Government agency of the United States

The National Council on Disability (NCD) is an advisory agency on disability policy in the United States for all levels of government and for private sector entities.

NCD is an independent agency of the United States government headquartered in Washington, D.C. Its membership includes five presidential appointees, four congressional appointees, an executive director appointed by the chairperson, and a full-time professional staff.

== History ==

In 1978, NCD was created under the original name of the National Council on the Handicapped. It was set up as an advisory body to the Department of Health, Education, and Welfare by the Comprehensive Services and Disability Amendments Act of 1978 as an amendment to the Rehabilitation Act of 1973 (29 U.S.C. 780 et seq.).

NCD was transferred to the Department of Education by the Department of Education Organization Act of 1979, and later became an independent agency in 1984 through the Rehabilitation Act Amendments of 1984 (PL 98–22).

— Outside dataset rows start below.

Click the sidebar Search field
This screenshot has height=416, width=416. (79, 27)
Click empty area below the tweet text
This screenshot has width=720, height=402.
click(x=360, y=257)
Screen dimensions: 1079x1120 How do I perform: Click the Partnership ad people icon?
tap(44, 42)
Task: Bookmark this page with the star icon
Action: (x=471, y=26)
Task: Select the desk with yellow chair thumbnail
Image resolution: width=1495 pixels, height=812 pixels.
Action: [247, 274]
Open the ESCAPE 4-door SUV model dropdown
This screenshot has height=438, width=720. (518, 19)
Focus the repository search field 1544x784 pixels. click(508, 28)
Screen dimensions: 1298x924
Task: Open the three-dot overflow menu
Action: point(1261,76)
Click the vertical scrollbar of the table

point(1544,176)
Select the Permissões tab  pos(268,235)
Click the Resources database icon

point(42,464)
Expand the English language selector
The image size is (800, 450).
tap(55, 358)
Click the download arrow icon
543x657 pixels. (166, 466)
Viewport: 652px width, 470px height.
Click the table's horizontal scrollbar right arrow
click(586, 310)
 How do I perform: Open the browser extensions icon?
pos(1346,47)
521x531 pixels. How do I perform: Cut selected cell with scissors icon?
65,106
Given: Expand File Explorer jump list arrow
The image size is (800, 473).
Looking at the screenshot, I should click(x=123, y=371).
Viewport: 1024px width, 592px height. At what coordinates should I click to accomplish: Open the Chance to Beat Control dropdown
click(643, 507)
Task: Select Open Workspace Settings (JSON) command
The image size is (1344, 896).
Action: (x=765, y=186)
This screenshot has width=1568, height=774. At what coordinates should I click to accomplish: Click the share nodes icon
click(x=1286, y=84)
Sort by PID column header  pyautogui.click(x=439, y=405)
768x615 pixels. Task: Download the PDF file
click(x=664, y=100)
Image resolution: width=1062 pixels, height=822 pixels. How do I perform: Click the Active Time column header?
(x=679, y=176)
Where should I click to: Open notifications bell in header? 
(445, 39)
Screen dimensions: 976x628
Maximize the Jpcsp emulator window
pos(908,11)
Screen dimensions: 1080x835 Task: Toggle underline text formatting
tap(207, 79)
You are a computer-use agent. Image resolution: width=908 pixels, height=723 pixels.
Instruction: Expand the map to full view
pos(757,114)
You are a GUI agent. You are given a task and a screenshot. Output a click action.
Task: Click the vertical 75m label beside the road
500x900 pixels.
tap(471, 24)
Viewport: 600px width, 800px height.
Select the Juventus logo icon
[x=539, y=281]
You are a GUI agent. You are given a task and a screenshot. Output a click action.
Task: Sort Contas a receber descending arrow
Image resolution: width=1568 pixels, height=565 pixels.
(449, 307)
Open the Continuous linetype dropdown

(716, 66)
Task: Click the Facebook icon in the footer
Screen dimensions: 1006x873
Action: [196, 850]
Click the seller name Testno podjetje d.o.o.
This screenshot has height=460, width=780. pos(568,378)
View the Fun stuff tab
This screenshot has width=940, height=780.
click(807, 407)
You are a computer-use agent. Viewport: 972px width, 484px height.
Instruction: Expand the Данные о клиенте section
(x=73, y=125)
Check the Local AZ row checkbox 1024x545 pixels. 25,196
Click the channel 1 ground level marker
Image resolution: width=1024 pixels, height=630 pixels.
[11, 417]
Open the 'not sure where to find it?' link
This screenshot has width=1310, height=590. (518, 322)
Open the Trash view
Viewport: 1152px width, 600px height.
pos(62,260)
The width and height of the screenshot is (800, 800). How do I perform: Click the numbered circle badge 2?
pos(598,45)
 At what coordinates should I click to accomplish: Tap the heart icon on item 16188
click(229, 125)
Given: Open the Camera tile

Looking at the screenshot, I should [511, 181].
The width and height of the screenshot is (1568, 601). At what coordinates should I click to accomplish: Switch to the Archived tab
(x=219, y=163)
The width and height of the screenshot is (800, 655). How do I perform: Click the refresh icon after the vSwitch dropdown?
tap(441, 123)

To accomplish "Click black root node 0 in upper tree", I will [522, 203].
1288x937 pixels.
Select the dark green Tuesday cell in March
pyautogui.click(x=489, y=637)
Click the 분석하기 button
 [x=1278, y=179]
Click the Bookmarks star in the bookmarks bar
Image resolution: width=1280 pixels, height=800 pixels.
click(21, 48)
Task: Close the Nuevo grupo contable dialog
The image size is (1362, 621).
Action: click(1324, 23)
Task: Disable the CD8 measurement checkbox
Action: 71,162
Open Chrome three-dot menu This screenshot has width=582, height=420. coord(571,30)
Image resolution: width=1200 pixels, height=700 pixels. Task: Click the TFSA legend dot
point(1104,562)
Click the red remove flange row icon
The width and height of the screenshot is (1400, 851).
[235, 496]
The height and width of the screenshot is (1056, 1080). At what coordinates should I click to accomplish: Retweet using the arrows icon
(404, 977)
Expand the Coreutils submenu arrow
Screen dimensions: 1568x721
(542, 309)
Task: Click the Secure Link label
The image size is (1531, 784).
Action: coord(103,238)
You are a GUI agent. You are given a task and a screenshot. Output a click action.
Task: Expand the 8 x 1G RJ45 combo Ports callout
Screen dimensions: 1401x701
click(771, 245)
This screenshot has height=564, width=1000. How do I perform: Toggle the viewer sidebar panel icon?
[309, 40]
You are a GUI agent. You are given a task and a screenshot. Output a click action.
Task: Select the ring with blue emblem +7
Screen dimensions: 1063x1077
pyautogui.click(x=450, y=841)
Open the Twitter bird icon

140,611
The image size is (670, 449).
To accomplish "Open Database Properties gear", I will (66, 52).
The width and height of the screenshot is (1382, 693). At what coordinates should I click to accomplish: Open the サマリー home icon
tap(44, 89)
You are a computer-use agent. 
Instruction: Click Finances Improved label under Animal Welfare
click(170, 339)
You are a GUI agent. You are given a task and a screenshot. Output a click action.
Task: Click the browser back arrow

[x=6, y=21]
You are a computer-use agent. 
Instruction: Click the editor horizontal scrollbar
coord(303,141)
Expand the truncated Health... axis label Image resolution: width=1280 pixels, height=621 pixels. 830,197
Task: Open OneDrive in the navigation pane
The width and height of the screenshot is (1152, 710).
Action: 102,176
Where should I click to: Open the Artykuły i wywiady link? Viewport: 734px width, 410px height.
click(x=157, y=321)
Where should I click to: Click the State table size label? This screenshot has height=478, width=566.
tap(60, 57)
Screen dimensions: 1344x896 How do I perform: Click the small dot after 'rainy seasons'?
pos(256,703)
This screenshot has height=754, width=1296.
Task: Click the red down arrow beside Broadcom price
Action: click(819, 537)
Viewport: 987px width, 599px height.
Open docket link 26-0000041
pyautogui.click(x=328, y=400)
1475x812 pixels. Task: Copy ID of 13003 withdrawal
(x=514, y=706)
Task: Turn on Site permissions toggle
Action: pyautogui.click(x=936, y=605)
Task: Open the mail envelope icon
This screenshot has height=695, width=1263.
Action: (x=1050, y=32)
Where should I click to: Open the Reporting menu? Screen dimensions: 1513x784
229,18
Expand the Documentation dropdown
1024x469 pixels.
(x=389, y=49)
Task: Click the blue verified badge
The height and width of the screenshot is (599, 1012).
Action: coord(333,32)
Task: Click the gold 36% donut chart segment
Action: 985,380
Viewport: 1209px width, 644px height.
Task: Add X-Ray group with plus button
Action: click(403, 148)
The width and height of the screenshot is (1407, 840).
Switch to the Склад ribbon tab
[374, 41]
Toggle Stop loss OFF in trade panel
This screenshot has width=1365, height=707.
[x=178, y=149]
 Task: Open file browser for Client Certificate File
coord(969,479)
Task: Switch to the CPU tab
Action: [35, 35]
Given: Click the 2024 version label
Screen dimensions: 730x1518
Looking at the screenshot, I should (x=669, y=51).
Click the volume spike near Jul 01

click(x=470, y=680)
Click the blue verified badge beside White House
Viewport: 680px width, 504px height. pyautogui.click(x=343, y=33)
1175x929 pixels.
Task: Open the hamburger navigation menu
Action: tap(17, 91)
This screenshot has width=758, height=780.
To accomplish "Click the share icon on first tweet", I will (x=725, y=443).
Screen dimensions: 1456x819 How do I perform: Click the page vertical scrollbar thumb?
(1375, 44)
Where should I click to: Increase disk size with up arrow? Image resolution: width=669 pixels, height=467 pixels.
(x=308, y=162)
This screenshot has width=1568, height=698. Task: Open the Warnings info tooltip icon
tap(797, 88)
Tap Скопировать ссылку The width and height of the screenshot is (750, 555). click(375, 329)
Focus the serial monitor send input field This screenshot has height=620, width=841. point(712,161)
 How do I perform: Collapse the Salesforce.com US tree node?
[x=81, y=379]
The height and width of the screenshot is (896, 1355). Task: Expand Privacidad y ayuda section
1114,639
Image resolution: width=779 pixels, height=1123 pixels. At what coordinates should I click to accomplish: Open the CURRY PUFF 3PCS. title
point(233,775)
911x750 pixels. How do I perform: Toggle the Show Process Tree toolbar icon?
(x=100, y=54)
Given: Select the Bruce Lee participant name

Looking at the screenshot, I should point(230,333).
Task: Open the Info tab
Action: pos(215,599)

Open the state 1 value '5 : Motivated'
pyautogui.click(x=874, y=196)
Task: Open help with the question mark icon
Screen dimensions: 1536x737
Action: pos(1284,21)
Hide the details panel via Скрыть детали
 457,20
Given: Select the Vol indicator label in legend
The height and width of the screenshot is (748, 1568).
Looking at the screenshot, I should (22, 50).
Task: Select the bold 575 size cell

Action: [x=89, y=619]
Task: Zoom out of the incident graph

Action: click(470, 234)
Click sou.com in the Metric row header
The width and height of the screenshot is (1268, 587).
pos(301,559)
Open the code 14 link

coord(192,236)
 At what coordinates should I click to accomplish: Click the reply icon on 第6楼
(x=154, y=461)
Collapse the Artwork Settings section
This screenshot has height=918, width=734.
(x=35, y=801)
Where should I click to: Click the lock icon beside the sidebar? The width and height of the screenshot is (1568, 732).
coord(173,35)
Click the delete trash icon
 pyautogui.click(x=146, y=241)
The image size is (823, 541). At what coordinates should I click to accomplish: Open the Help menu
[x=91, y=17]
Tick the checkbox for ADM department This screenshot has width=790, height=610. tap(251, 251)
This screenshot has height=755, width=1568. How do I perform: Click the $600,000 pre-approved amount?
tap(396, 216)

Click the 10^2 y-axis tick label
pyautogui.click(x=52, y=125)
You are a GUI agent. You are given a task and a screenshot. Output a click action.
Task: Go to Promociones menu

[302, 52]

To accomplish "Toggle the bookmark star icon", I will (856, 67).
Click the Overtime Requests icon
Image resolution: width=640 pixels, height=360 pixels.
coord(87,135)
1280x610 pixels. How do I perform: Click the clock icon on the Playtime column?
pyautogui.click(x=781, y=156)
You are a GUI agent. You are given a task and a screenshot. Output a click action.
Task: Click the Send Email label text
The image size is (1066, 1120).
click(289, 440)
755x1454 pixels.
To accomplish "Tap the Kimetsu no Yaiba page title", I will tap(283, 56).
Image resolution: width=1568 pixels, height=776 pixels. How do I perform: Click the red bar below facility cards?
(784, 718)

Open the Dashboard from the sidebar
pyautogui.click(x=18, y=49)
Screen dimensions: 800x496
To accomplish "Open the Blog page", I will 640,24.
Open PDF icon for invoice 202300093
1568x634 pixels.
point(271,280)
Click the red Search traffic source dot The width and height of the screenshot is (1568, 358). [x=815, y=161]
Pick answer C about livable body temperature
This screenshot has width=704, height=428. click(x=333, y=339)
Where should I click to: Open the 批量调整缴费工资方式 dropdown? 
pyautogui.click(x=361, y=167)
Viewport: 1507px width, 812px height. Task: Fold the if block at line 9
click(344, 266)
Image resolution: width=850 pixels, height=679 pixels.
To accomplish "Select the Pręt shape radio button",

In 1986, NCD published "Toward Independence: An Assessment of Federal Laws and Programs Affecting Persons with Disabilities". NCD drafted the first version of the Americans with Disabilities Act (ADA) which was introduced in the US House and US Senate in 1988. The name of the agency was changed to the National Council on Disability through the Handicapped Programs Technical Amendment Act of 1988 (PL 100–630) on November 7, 1988.

Since enactment of the ADA, NCD has continued to shape the course of disability policy in the United States from within the federal government by advising the President, Congress and other federal agencies on current and emerging issues affecting the lives of people with disabilities.

== Authorizing statute ==

In 2014, the authorizing statute covering NCD was amended by the Workforce Innovation and Opportunity Act (P.L. 113–128). The Act reduced the NCD membership from 15 to nine and altered the composition from exclusively presidential appointees to a combination of presidential and congressional appointees.

The Senate Majority Leader and Minority Leader; and the Speaker of the House and the House Minority Leader each appoint one member of the council, and the other five members are presidential appointments. The President designates the chairperson from among the members appointed.

== Membership ==

Members of the NCD are individuals with disabilities, parents or guardians of individuals with disabilities, leaders on disability policy, or others who have substantial knowledge or expertise in disability policy, or other areas of interest that affect the quality of life and liberty of disabled Americans.

Appointees are representative of the broad range of Americans with disabilities, national organizations staffed by and/or working on behalf of people with disabilities, providers and administrators of services to disabled individuals, those conducting medical or scientific research related to disability, business concerns, and labor organizations. A majority of members of the National Council on Disability are disabled themselves. Appointees to the Council shall be broadly representative of other minority groups, communities or ethnicities.

as of 1 August 2024, current members include Neil Romano (Acting Chair), Hoskie Benally Jr., Sascha Bittner, Theo W. Braddy, Brian Patchett, Kimberly Hill Ridley, and Risa Jaz Rifkind.